• [Directions]:
What lines in the entries below contain the word "height"? Copy all of them.

=-=-=

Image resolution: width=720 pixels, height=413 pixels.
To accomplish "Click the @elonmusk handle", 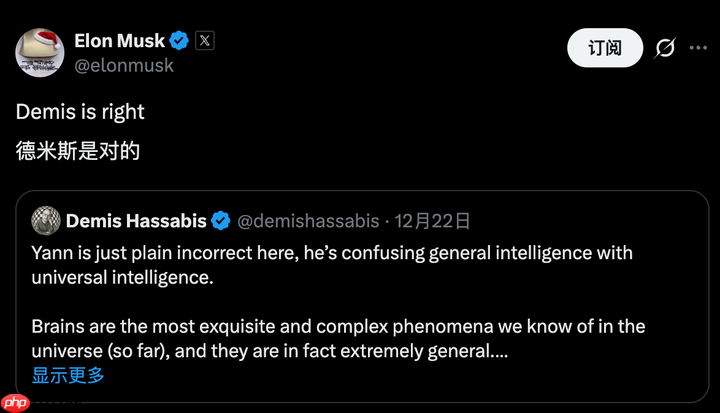I will 124,65.
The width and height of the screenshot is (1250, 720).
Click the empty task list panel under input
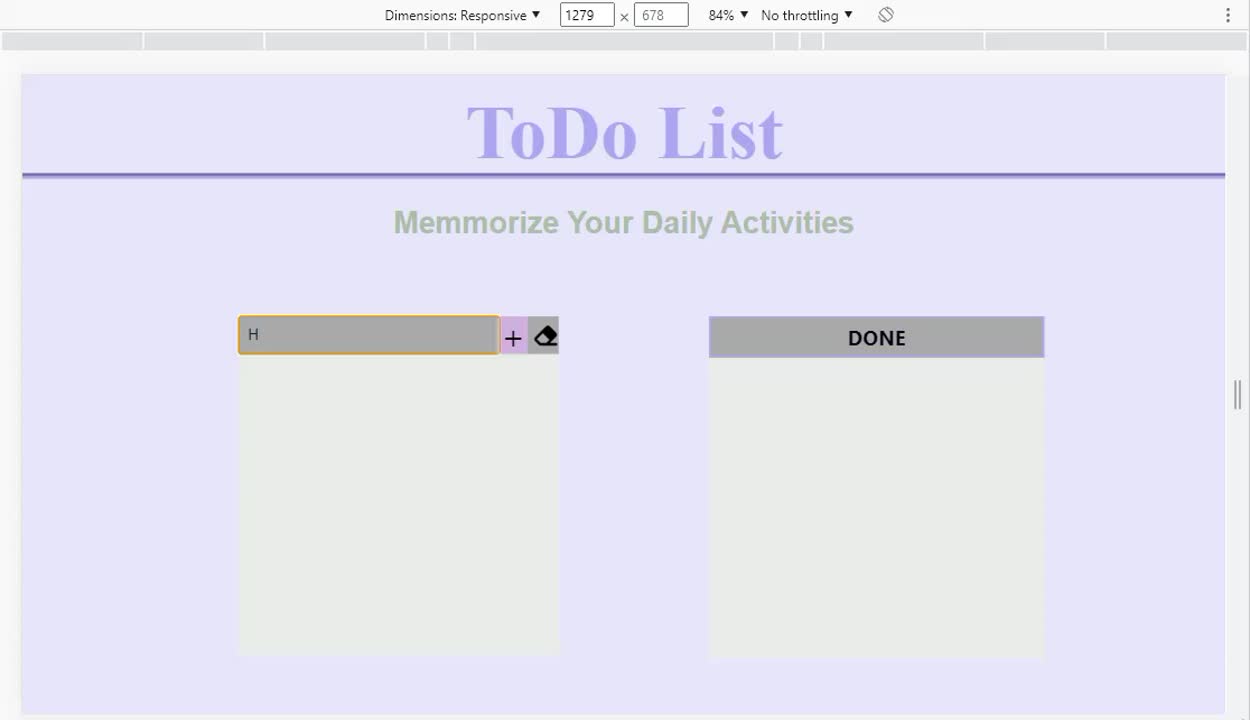click(x=398, y=505)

=-=-=

• [Answer for the task]:
Image resolution: width=720 pixels, height=413 pixels.
The width and height of the screenshot is (1250, 720).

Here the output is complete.